Given exercise => Which lines of the data below contain the string "Task"? Extract each such line in full, treating uppercase and lowercase as different.

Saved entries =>
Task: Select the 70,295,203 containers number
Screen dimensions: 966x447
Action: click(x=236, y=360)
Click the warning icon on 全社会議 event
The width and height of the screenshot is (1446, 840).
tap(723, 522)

Reply to the exercise =>
Task: Select the 70,295,203 containers number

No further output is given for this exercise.